━━━━━ Selected passage
I know that I like to compliment my cigars with a glass of whiskey, usually neat or on the rocks depending on what exactly I’m drinking. Do you tend to pair your cigars with anything specific to drink?
My favorite thing to pair cigars lists would be either coffee or bourbon. Woodford Reserve, a lot of similar things are going on in the bourbon industry right now. You have a lot of small batch bourbons. They’re coming out and really small batch, high quality. I love trying different ones, seeing how they pair with different cigars.
When I smoke a cigar in the course of leisure, I usually lean towards bourbon myself, usually a couple of ice cubes. Lately, I’ve been drinking some of the small batches. Four Roses’ single barrel is one of them or a Jim Beam small batch like Knob Creek. It’s not unheard of for me to switch out for Glenfiddich or some single malt, but when I’m smoking a cigar to review, I tend to drink ice water so that I don’t just crash my palate.
That’s a good point to bring up that sometimes you can overpower the cigar or even influenced the way it tastes with what you’re drinking. You may smoke at one time with coffee and then the next time with Bourbon and get a totally different taste out of it.
I enjoy the flavors that the bourbon and the coffee bring out, but when I’m working to review the cigar, I like to make sure that it’s a balanced review of the cigar as it is and not necessarily a review of my experience smoking that cigar.
That keeps it very objective and fair for the review.
Obviously, with the roll tides and War Eagles that we exchanged earlier, Harris and I live in a big college football town. Recently there’s been a lot of bad press over the whole free UAB movement since the UAB football program was canceled during bowl season. With that decision, one of the ramifications has been that their membership in Conference USA is in jeopardy. Under pressure from students and the local media, the universities launched an independent investigation into that decision. Harris, what do you think is ultimately going to happen with that? Are they going to reinstate UAB football?
━━━━━━━━━━
• What you will do:
Answer these questions from the cigar conversation.
1. What does one speaker drink when smoking a cigar to review it?
2. Which single malt is named as an occasional alternative to bourbon?
3. Membership in which conference is said to be in jeopardy for UAB?
The rows that follow the text come from a separate source.
━━━━━ Listed entries
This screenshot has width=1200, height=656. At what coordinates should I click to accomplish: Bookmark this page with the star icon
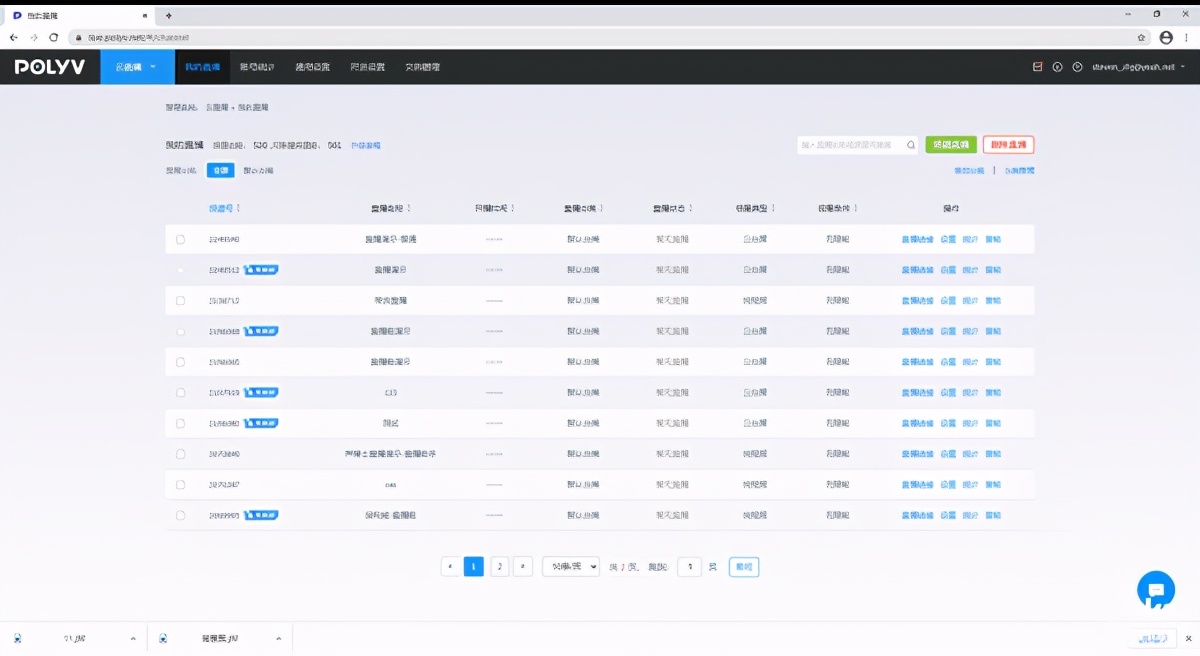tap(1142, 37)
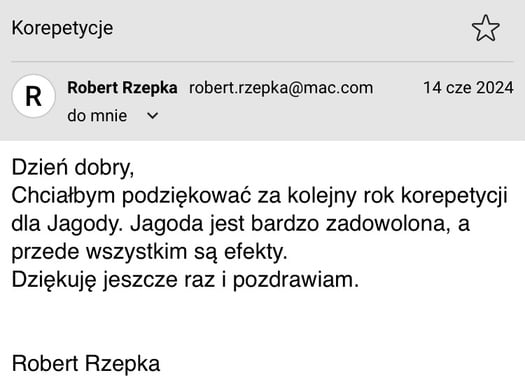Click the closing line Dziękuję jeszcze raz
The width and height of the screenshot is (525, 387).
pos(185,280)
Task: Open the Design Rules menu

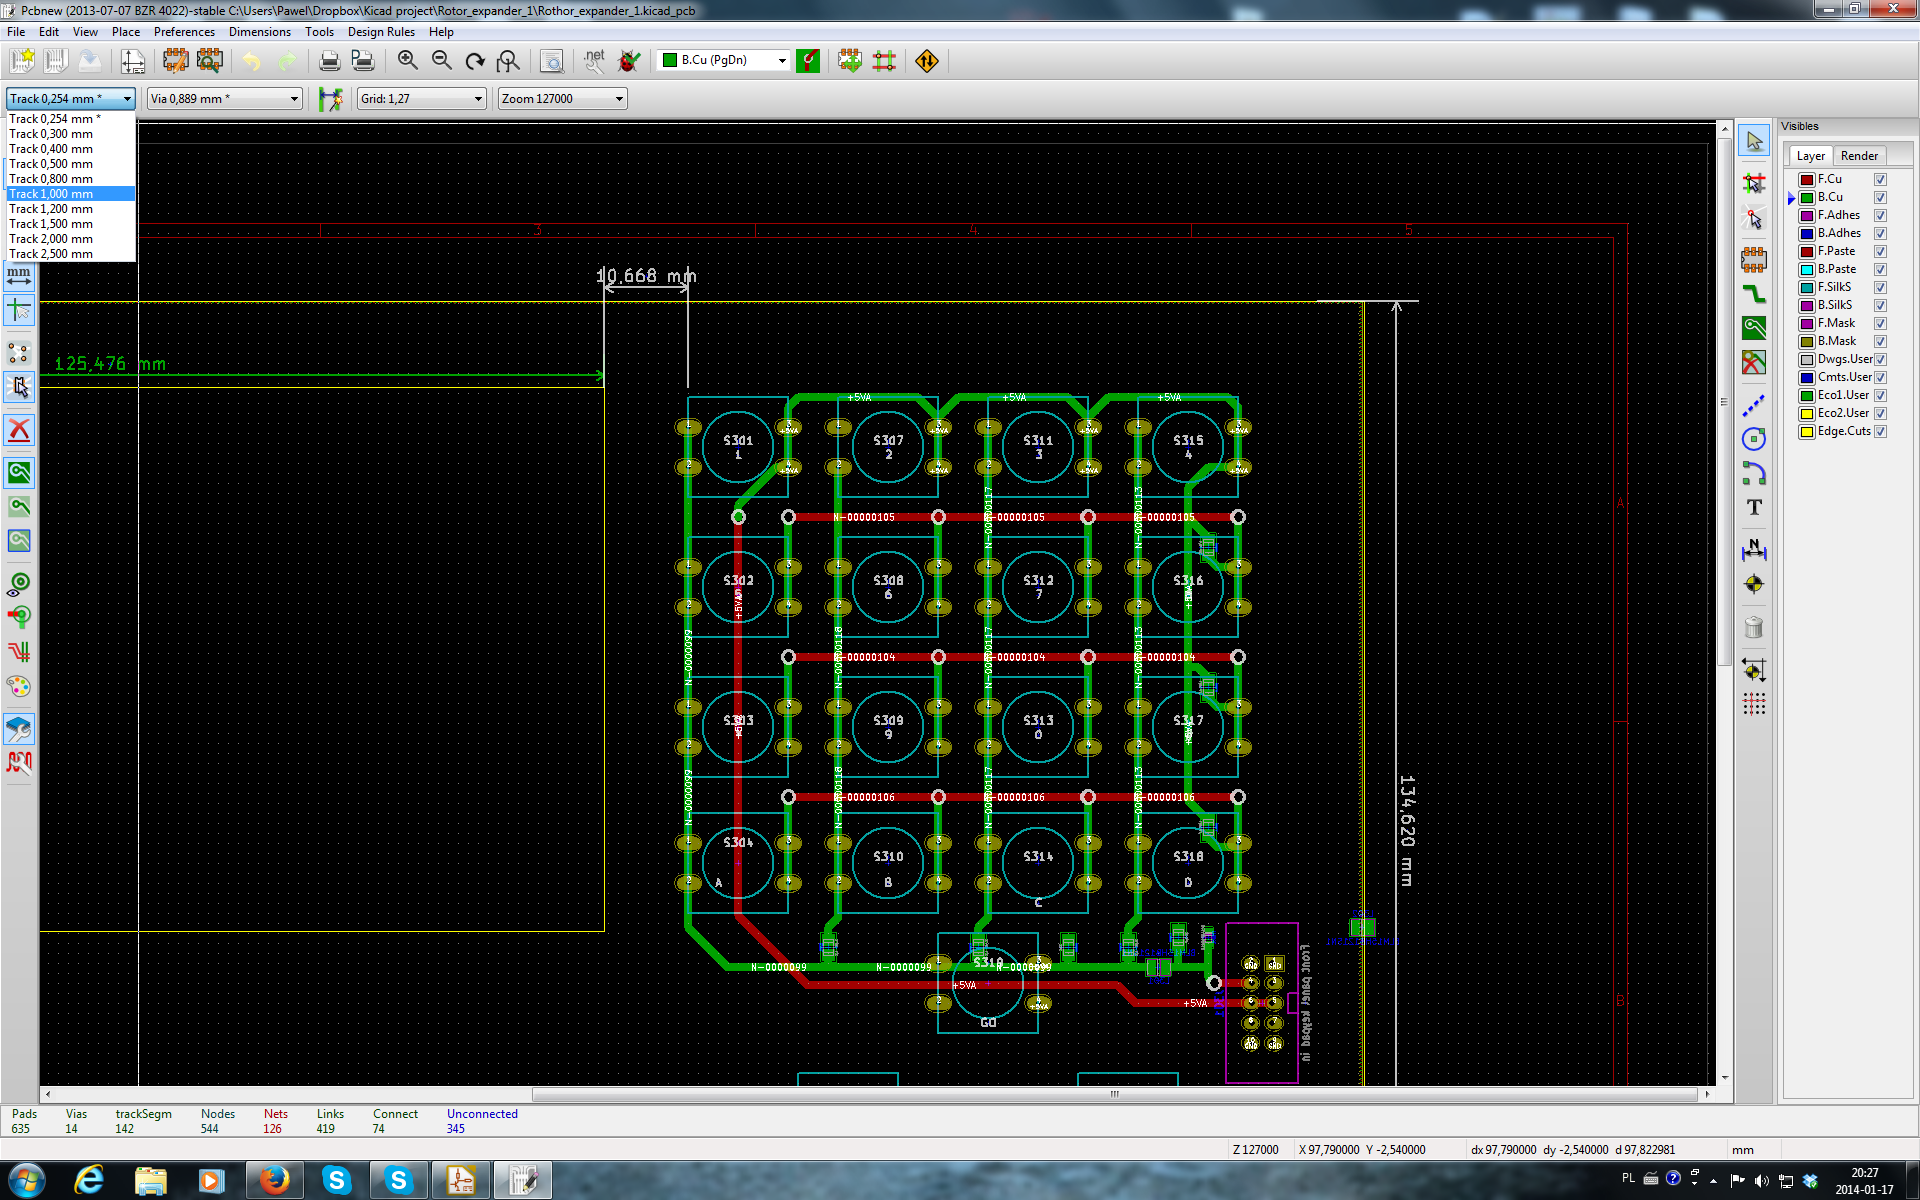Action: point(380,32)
━━━━━━━━━━
━━━━━ Listed entries
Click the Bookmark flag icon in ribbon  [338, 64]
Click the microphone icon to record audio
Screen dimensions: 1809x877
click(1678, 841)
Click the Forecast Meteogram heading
━━━━━━━━━━
━━━━━ Listed entries
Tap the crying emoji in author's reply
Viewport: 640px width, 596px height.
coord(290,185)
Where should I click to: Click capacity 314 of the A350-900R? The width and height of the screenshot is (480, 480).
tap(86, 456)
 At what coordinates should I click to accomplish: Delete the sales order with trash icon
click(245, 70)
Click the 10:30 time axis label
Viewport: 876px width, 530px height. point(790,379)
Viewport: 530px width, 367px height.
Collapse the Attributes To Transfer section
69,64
━━━━━━━━━━
• Complete response:
1. Ice water
2. Glenfiddich
3. Conference USA